LONDON - Europe's leading RNAi specialist Silence Therapeutics plc has written a New Year letter to calm investors' nerves after a run on the shares in December that saw the stock price fall as low as £0.64, a far cry from the £1.45 it reached in July 2007 when the company signed a $400 million deal with AstraZeneca plc.

The author of the report, company Chairman Iain Ross, admitted part of the cause was making slower progress than promised in terms of both clinical and commercial development. But he told BioWorld International the main reason for the fall was due to retail investors misinterpreting reports on the U.S. Patent and Trademark Office's website that claims in the company's key AtuRNAi patent application would not be allowed.

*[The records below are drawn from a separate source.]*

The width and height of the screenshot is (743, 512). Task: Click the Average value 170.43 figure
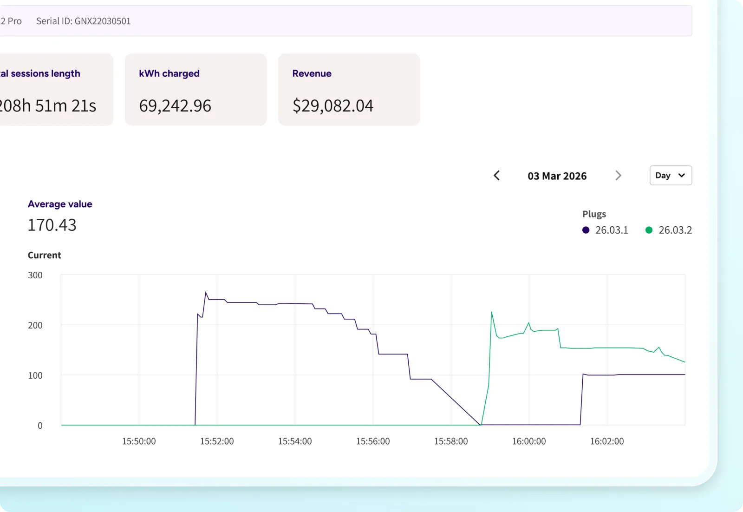point(52,225)
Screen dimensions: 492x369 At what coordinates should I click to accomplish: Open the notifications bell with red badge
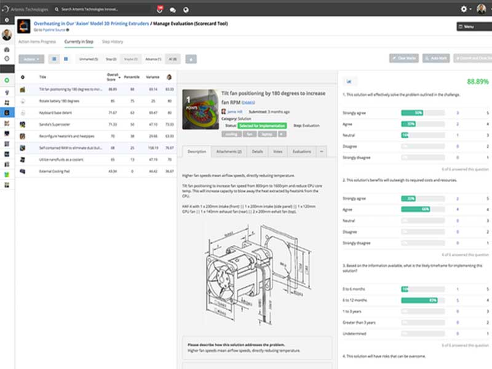pos(160,9)
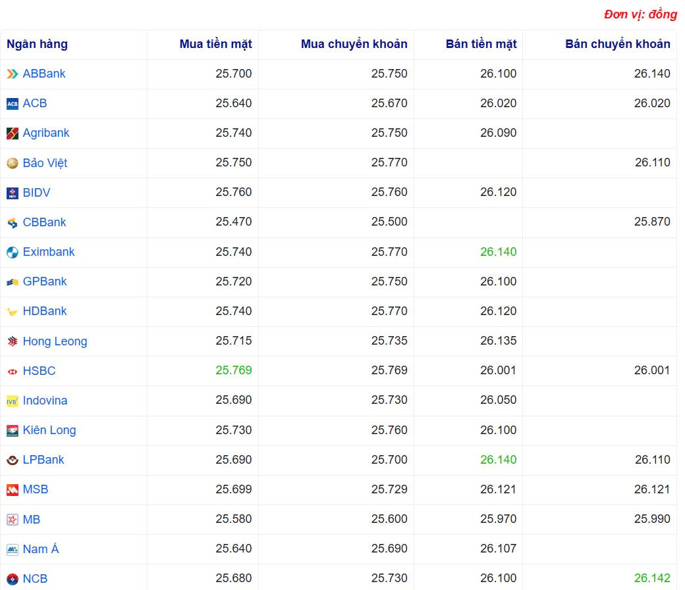Click the Bảo Việt coin logo icon
The width and height of the screenshot is (685, 590).
tap(11, 162)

"Obviously, we're trying to get the broadest coverage we can, so you do get claims knocked back; and obviously our competitors are trying to restrict our claims," Ross said. "But the problem is that retail investors don't understand this is an iterative process. We went through exactly the same thing in Europe, the difference is that the European Patent does not publicize details of the negotiation on its website."

London-based Silence Therapeutics is unusual among public biotechs in having a highly liquid stock, with about 2 million shares trading each day. "In a sense we are hoist by our own petard; we do get speculators who don't know what we do playing the market," Ross said.

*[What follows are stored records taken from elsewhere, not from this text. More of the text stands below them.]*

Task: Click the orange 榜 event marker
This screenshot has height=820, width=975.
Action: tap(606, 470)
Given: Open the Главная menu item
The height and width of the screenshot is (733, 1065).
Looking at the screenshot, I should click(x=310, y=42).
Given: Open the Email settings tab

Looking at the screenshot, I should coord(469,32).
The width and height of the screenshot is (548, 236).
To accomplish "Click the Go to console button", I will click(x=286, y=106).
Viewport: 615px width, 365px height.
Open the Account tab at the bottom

The company is attempting to change the complexion of its investor base. It wants to attract additional institutional shareholders and broaden their geographic spread, and Ross said there will be a number of investor road shows in the next few weeks in Europe and the U.S.

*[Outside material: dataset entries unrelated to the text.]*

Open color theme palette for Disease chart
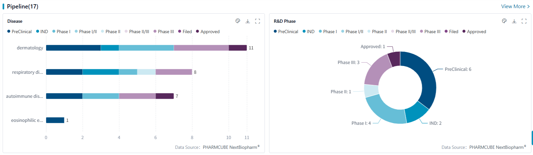pyautogui.click(x=238, y=21)
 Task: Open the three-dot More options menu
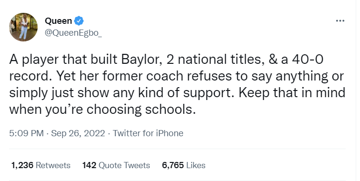click(x=340, y=20)
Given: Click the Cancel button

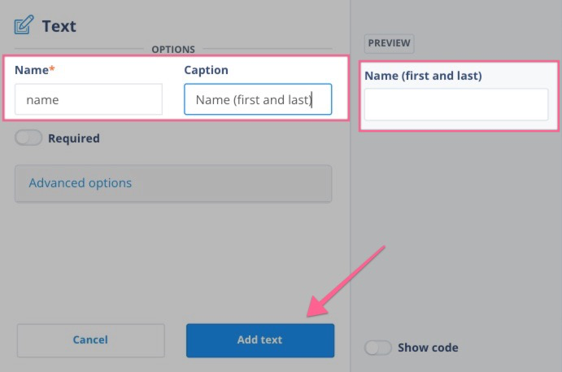Looking at the screenshot, I should 90,340.
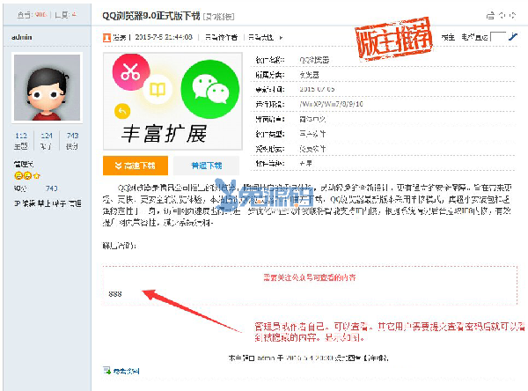The width and height of the screenshot is (528, 391).
Task: Click the green WeChat icon in the preview
Action: coord(210,89)
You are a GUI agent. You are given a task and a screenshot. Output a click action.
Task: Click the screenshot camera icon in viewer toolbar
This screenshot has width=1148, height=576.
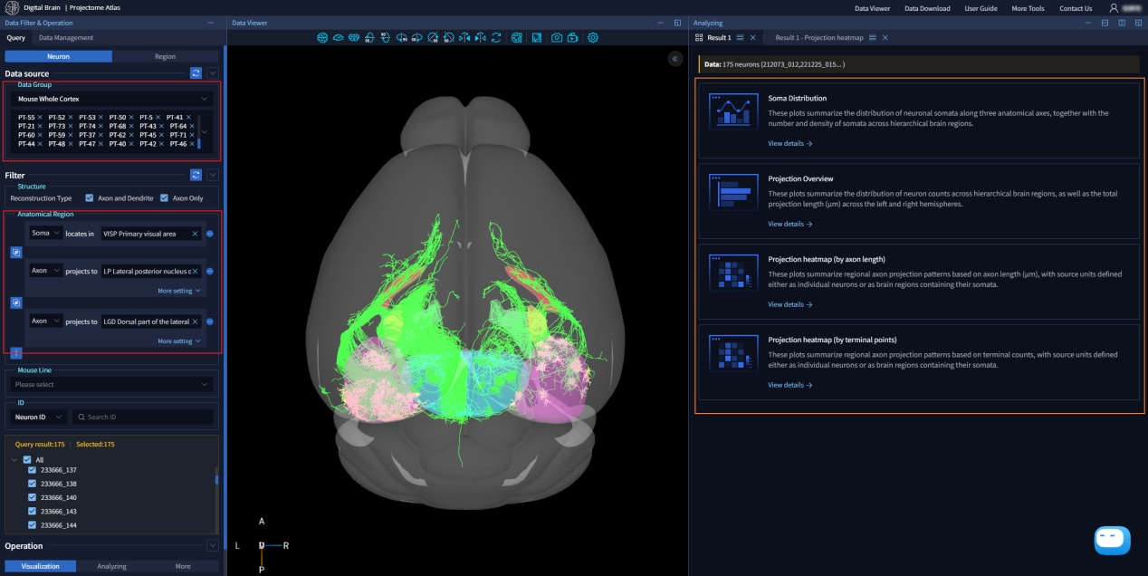pyautogui.click(x=558, y=38)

The New Year letter was written at the suggestion of existing institutional investors. In it, Ross acknowledges there has been a low level of news flow. In particular, the market was expecting clinical trials of the company's first in-house developed product, Atu027, a systemically delivered treatment for pancreatic cancer, to begin before the end of 2007.

Ross said that progress was slower than anticipated in part because of new rules about first use of novel biological products in humans.

Those were introduced by the European drug regulator EMEA in the wake of the TeGenero TGN1412 drug trial fiasco in which six healthy volunteers suffered near-fatal cytokine storms. (See BioWorld International, May 30, 2007.)

Those new rules require companies to ascertain and begin dosing systemically at the minimum anticipated biological effect level. Multiple doses of Atu027 have been tested preclinically, and to date, there has been on-target activity with each, not only in the target tissues, but also in the lung, indicating the product could be developed as a systemic treatment for lung cancer.

"We are being very cautious in the face of the additional regulations, and doing far more extensive preclinical work than we would have anticipated," said Ross, adding "I don't think the shareholders would thank us if we went into the clinic and then there was a problem." He expects the first trial to start in the second half of 2008.

Atu027 uses Silence Therapeutics' AtuPLEX liposomal delivery system, which protects naked siRNA while enabling it to be delivered systemically. Ross said that on the basis of the preclinical data he expects the technology to be more efficient than viral vectors in systemic delivery of RNAi constructs.

However, the company does not believe that this system is suitable for all possible applications of RNAi and is investigating other delivery methods in a number of collaborations. "We are setting up collaborations and waiting to see if they work before publicizing them," said Ross. "But don't forget we have been working on RNAi delivery for eight to nine years. A lot of the delivery systems now being considered by the competition we've looked at already."

Ross said that Silence Therapeutics financial position is comfortable. After signing the deal with AstraZeneca, the company had more money at the end of 2007 than a year earlier, and he expects to complete two or three deals that will include up-front payments in the near term.